Instructions to follow -> Each entry below should be returned exactly as is, with the pictures removed.

Data for the task ->
---

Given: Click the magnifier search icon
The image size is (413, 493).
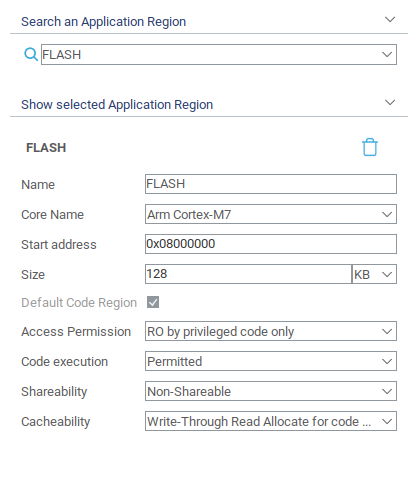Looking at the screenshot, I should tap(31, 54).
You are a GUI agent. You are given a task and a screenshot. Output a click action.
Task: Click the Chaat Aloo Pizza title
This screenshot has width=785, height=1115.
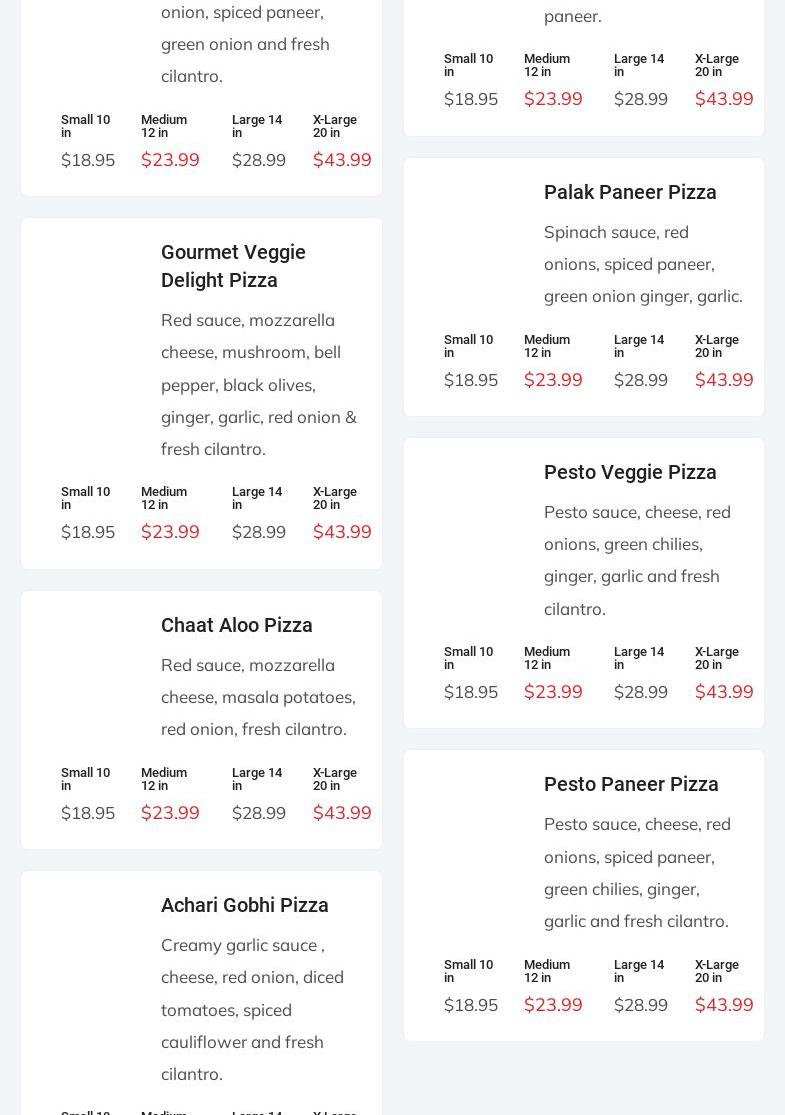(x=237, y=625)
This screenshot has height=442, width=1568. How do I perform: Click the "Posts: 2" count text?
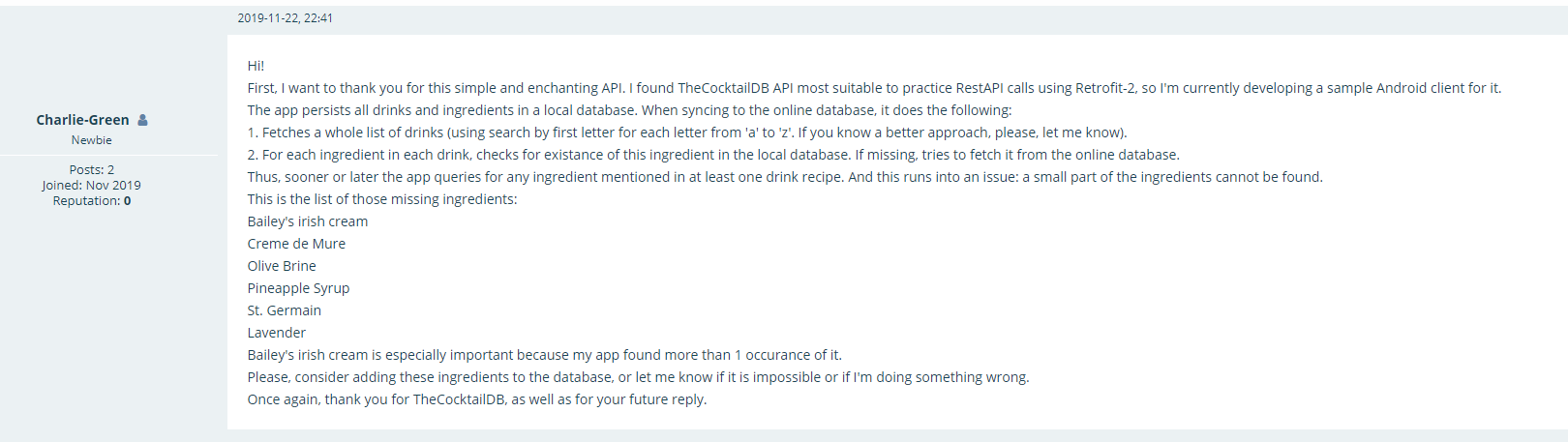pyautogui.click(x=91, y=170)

---

Exercise result ->
Given: Click the magnifier search icon
The image size is (413, 493).
Looking at the screenshot, I should tap(31, 54).
You are a GUI agent. You are given a task and a screenshot. Output a click action.
Task: Click the Chaat Aloo Pizza title
This screenshot has width=785, height=1115.
(x=237, y=625)
This screenshot has height=442, width=1568. How do I perform: Click the "Posts: 2" count text?
pyautogui.click(x=91, y=170)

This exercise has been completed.